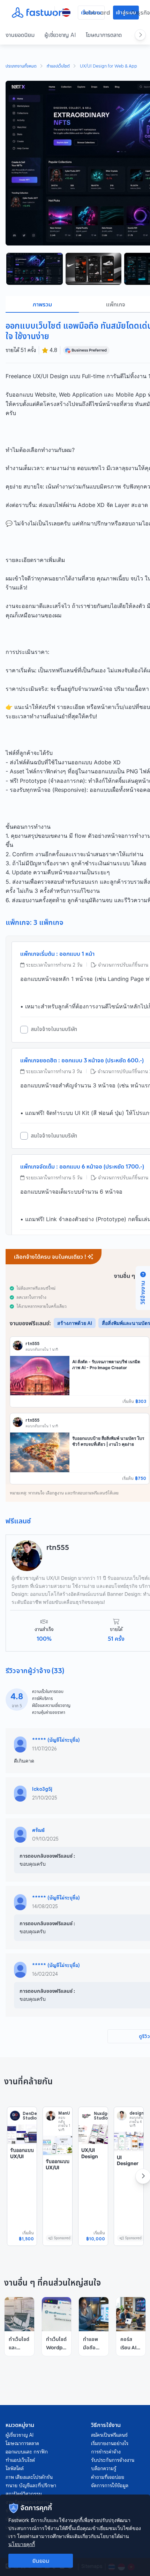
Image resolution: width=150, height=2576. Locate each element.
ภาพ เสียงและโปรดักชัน (29, 2477)
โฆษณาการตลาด (104, 35)
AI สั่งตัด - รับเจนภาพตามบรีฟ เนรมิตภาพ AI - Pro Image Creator (106, 1364)
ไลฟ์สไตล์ (15, 2468)
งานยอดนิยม (20, 35)
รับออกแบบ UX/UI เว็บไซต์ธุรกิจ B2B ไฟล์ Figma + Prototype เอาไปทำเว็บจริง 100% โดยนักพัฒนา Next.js (22, 2183)
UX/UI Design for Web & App (108, 66)
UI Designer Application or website (127, 2169)
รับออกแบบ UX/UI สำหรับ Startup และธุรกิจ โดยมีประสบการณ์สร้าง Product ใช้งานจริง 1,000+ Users (57, 2194)
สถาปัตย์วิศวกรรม (24, 2494)
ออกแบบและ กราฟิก (27, 2451)
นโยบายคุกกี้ (21, 2544)
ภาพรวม (42, 304)
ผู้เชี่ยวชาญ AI (60, 35)
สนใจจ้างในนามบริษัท (54, 1029)
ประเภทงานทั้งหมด (21, 66)
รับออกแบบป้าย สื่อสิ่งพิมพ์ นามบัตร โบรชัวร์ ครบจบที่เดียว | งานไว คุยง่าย (108, 1441)
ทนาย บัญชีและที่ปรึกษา (31, 2485)
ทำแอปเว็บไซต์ (58, 66)
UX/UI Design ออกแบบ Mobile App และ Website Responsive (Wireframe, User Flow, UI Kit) (92, 2183)
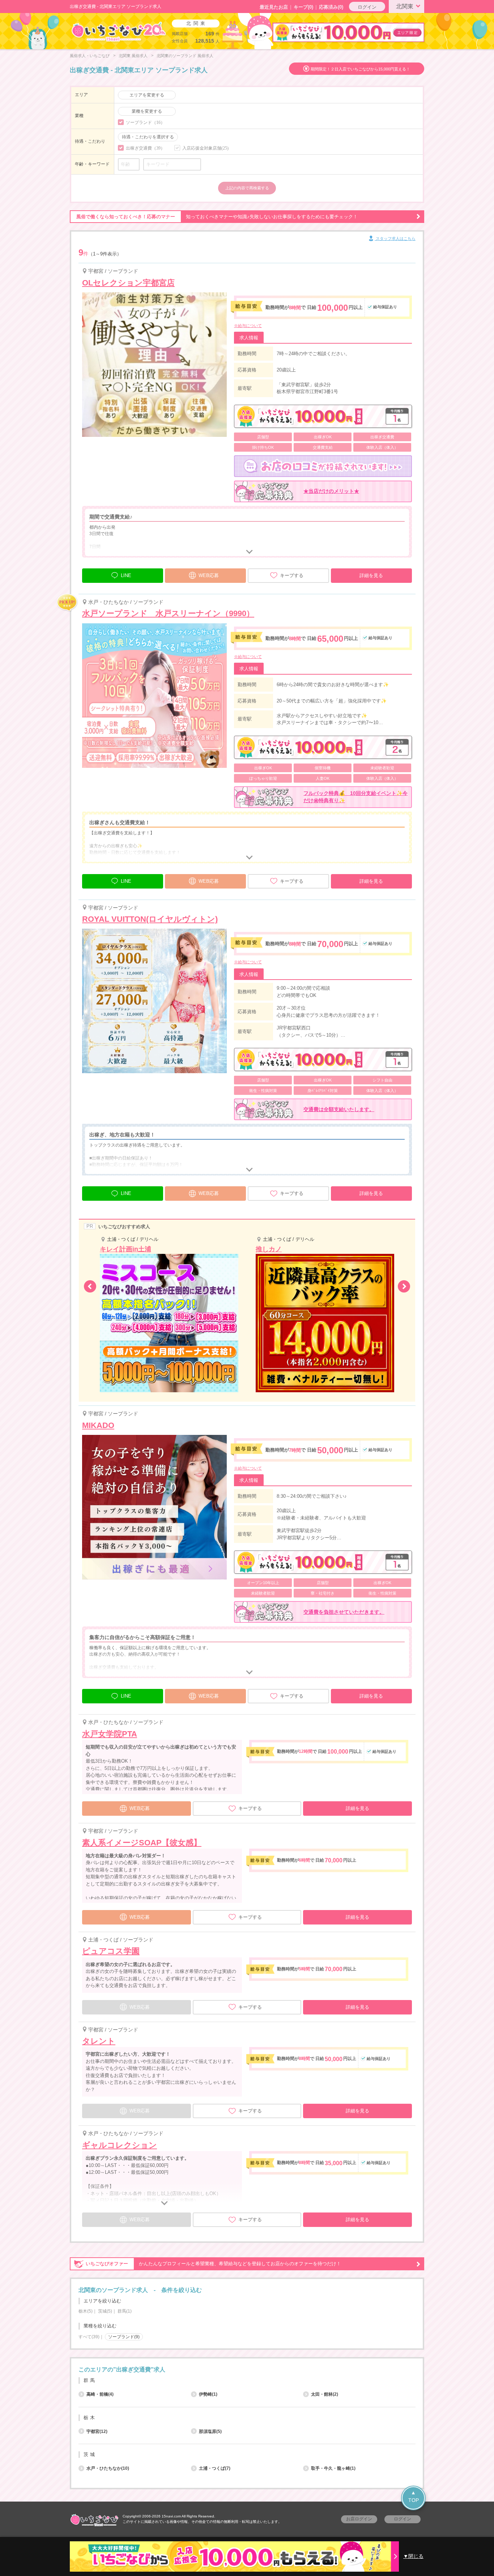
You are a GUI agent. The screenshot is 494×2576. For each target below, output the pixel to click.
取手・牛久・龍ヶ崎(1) (333, 2468)
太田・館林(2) (324, 2394)
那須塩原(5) (210, 2431)
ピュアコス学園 (111, 1951)
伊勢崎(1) (208, 2394)
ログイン (367, 7)
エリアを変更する (146, 95)
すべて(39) (88, 2336)
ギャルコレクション (119, 2145)
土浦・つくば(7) (214, 2468)
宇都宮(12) (96, 2431)
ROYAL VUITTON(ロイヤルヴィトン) (150, 919)
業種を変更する (147, 111)
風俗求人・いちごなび (90, 55)
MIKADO (98, 1425)
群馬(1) (125, 2311)
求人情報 (248, 337)
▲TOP (413, 2496)
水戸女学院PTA (109, 1733)
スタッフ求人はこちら (395, 238)
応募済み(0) (331, 7)
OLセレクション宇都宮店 (128, 282)
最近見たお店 (274, 7)
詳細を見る (371, 575)
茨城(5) (105, 2311)
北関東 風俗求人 (133, 55)
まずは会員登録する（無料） (247, 2353)
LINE (126, 575)
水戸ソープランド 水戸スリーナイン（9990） (168, 613)
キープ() (303, 7)
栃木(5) (85, 2311)
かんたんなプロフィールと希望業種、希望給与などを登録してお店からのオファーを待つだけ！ (213, 2263)
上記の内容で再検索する (247, 188)
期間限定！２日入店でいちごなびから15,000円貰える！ (360, 69)
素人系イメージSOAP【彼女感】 (141, 1842)
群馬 (90, 2380)
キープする (291, 575)
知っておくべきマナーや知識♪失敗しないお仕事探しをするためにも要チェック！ (217, 216)
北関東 (404, 6)
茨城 (90, 2454)
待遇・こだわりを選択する (148, 136)
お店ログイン (359, 2518)
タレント (98, 2041)
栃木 (90, 2417)
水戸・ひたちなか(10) (107, 2468)
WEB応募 (209, 575)
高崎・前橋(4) (100, 2394)
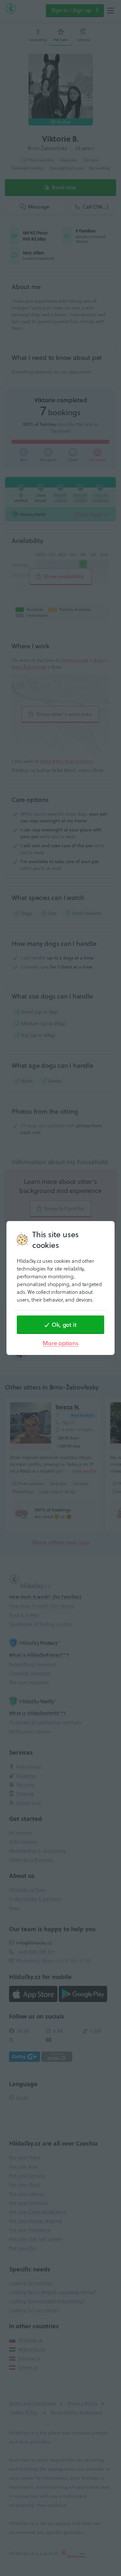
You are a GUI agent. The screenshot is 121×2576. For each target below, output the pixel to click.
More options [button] (60, 1343)
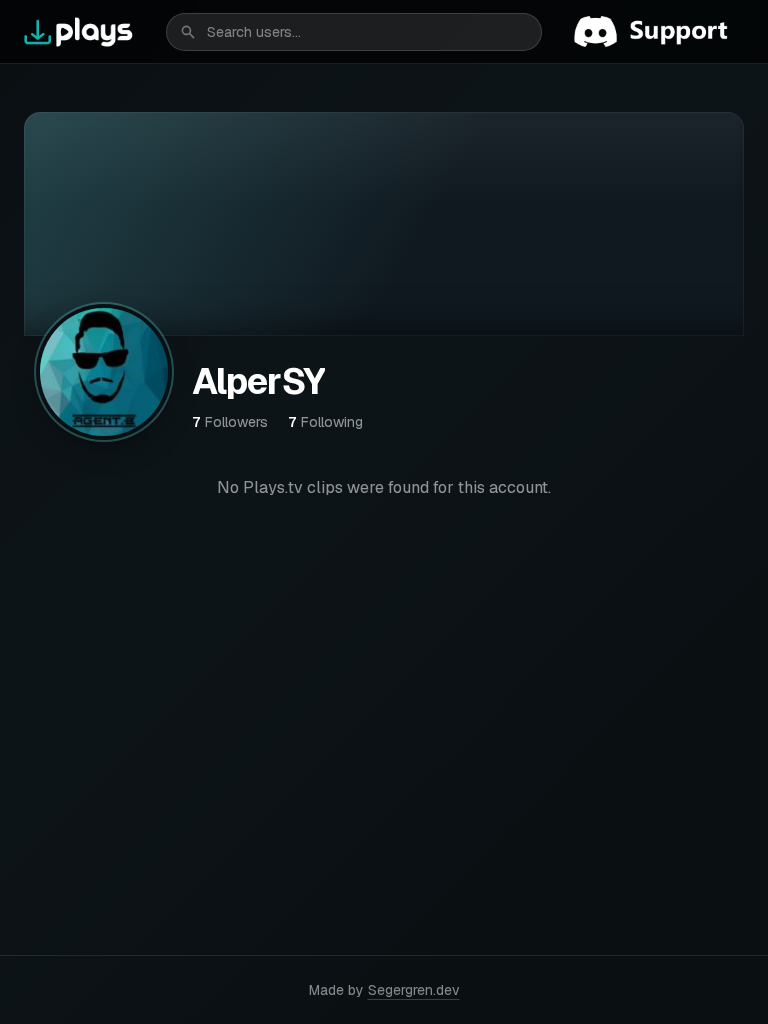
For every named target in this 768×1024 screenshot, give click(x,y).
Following (325, 422)
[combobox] (354, 32)
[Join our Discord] (659, 32)
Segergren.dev (414, 990)
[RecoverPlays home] (79, 32)
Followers (230, 422)
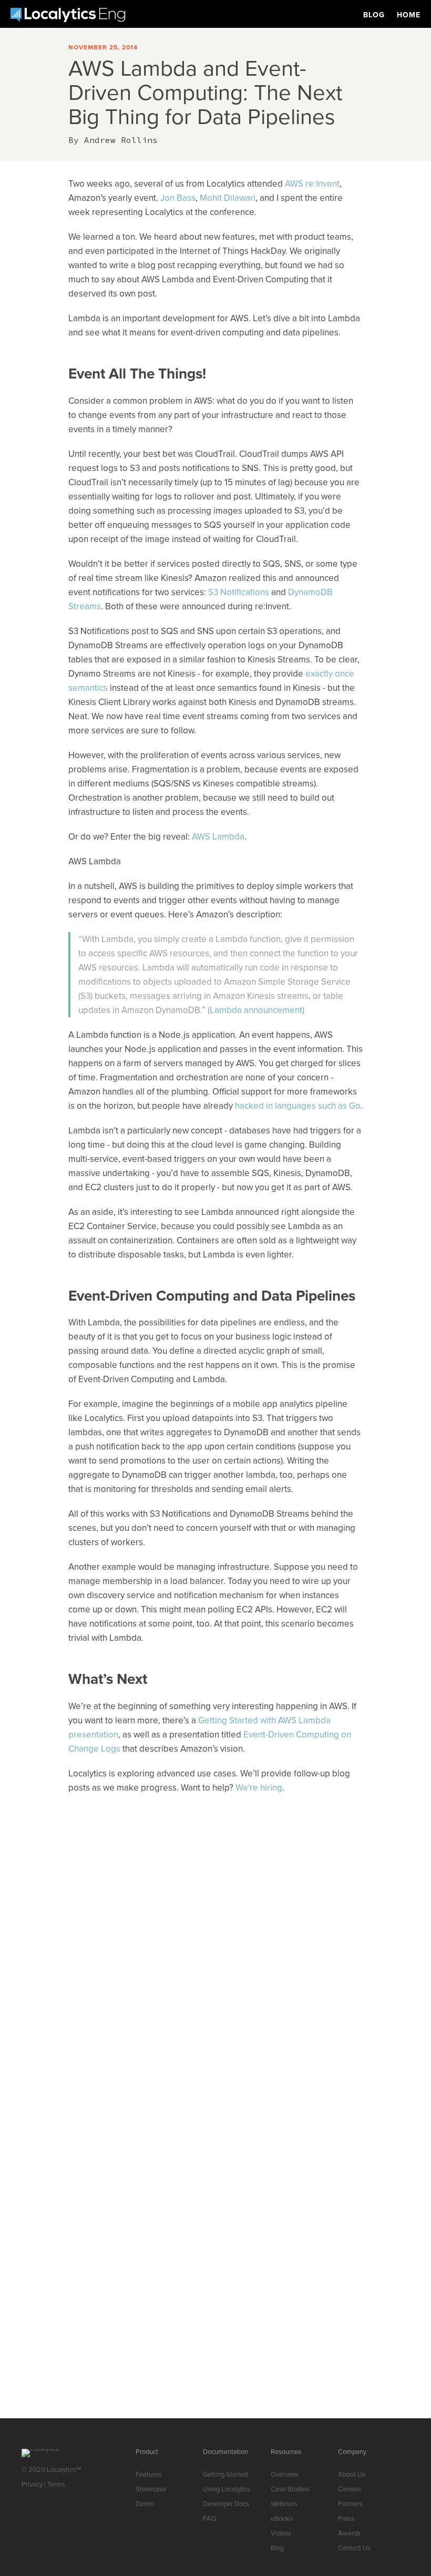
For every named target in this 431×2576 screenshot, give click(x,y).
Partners (350, 2504)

============

▸ **REQUIRED ACTION**:
The word "this" may appear on some lines of these records; state how many such lines there are, and nothing else.

▸ **OUTPUT OF THE EXERCISE**:
2